The novel features of the present invention are described in detail in the appended claims. A better understanding of the features and advantages of the present invention will be obtained by reference to the following detailed description of illustrative embodiments and accompanying drawings that illustrate the principles of the present invention:

Figure 1 depicts the inhibitory efficacy of the selected ANGPTL3 siRNAs tested in vivo in mice in Example 3. The results are shown as the mean % change in serum hANGPTL3 protein levels relative to baseline on day -4. These results correspond to the data in Table 8 .

Figure 2 depicts the inhibitory efficacy of the selected ANGPTL3 siRNAs tested in vivo in mice in Example 4. The results are shown as the mean % change in serum hANGPTL3 protein levels relative to baseline on day -4. The results correspond to the data in Table 9 .

FIG3 depicts the inhibitory efficacy of the selected ANGPTL3 siRNAs tested in vivo in mice in Example 5. The results are shown as the mean % change in serum hANGPTL3 protein levels relative to baseline on day -4. These results correspond to the data in Table 10 .

FIG4 depicts the inhibitory efficacy of the selected ANGPTL3 siRNAs in an in vivo test on mice in Example 6. The results are shown as the mean % change in serum hANGPTL3 protein levels relative to the vehicle control group. These results correspond to the data in Table 11 .

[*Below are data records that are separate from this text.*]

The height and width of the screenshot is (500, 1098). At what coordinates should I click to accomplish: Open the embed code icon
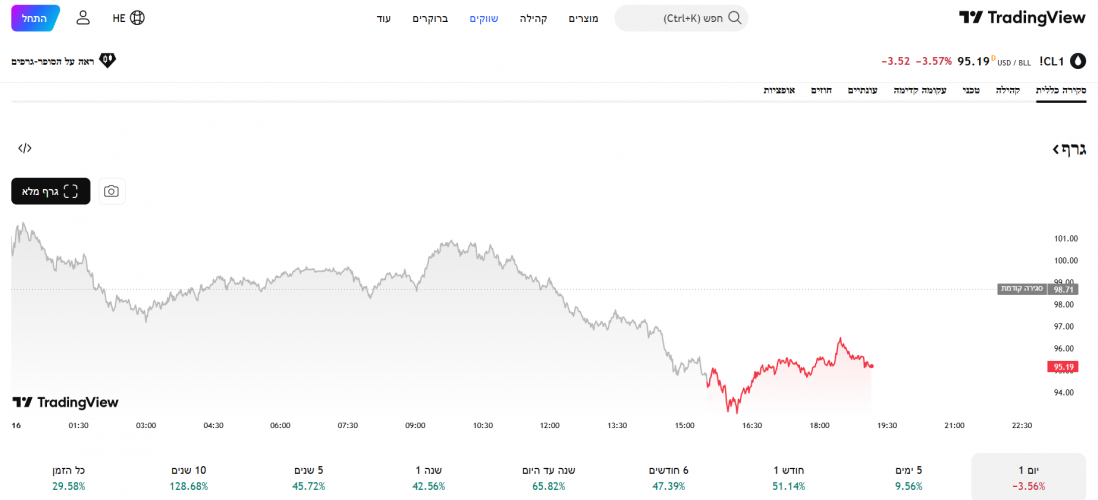click(25, 148)
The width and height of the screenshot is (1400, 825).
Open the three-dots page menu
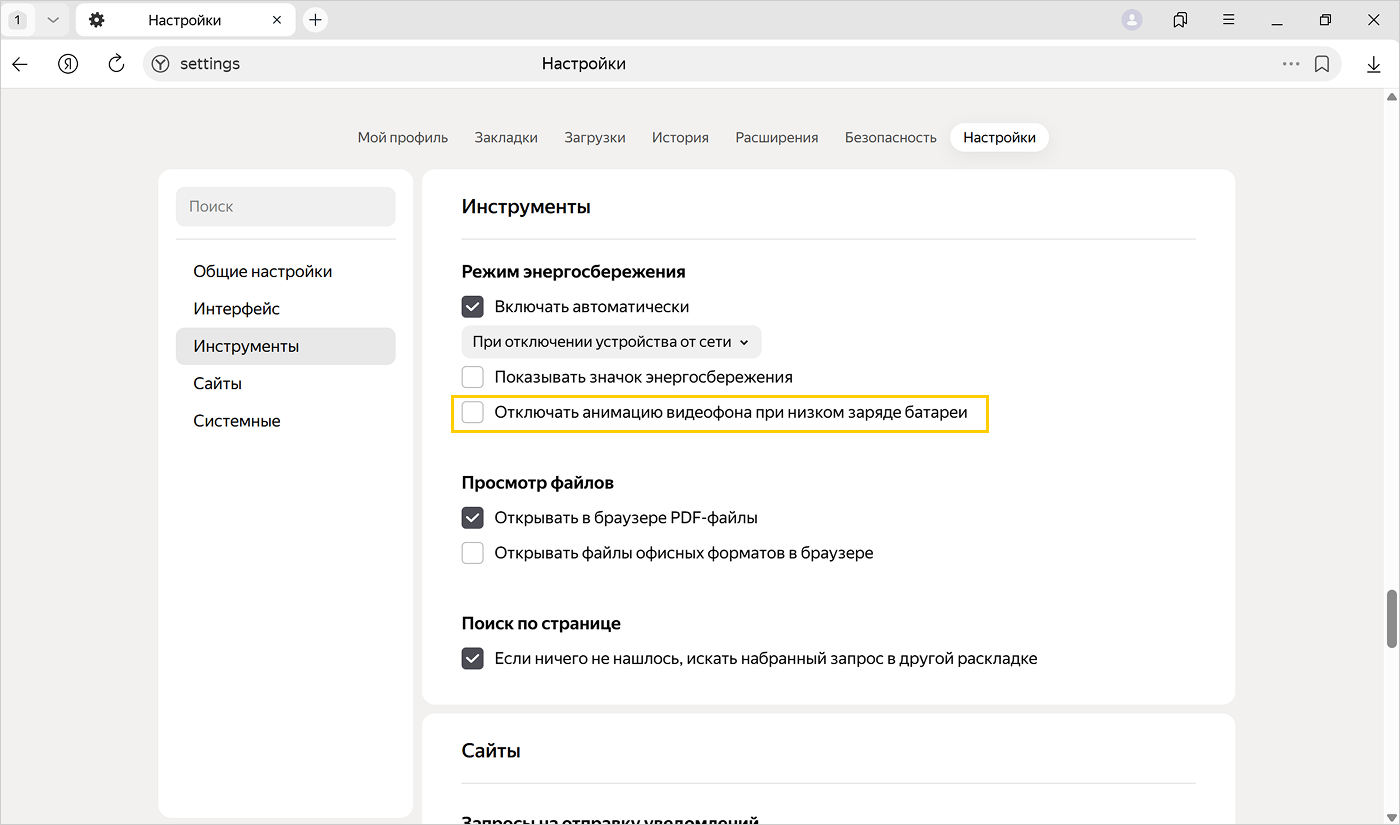[1291, 64]
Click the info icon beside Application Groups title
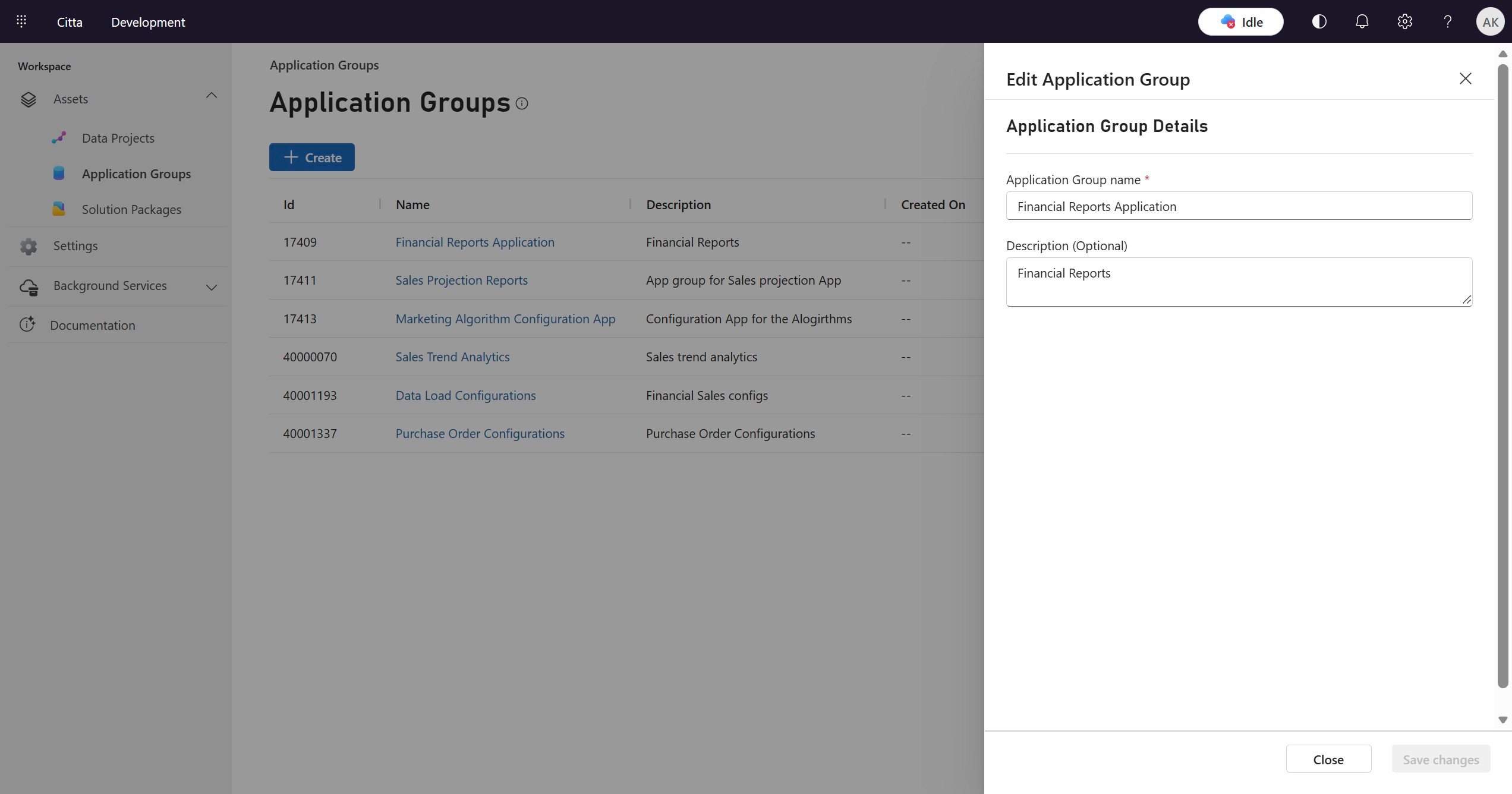Screen dimensions: 1512x794 click(x=522, y=103)
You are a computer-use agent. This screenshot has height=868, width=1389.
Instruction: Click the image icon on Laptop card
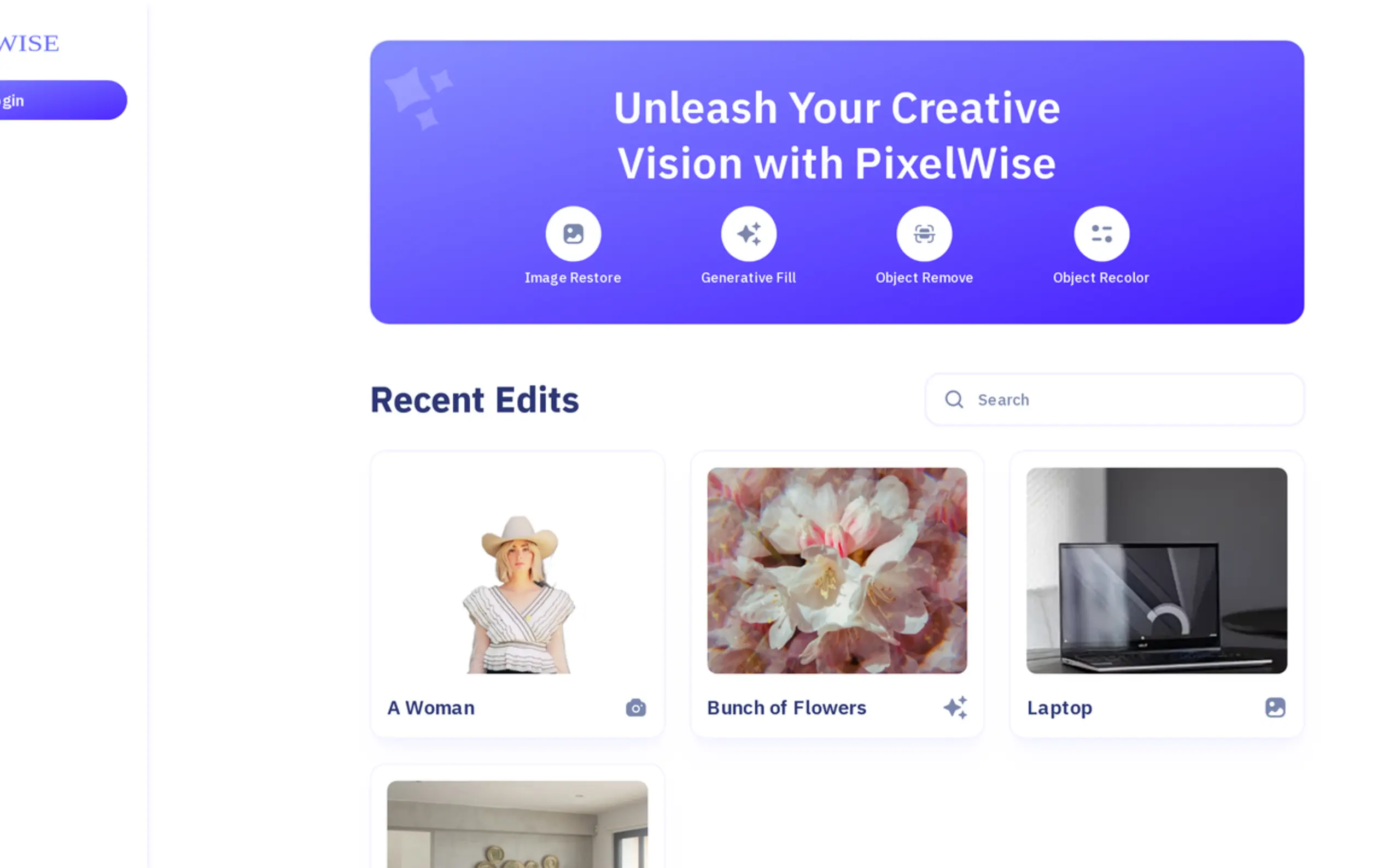pyautogui.click(x=1275, y=707)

Figure 5 depicts the inhibitory efficacy of the selected ANGPTL3 siRNAs in Example 7 in vivo in cynomolgus macaques. The results are shown as the mean % change relative to serum ANGPTL3 on day 1. These results correspond to the data in Table 12 .

FIG6 depicts the expression of ANGPTL3 mRNA in liver tissue of cynomolgus macaques in Example 7. The results are shown relative to day -15.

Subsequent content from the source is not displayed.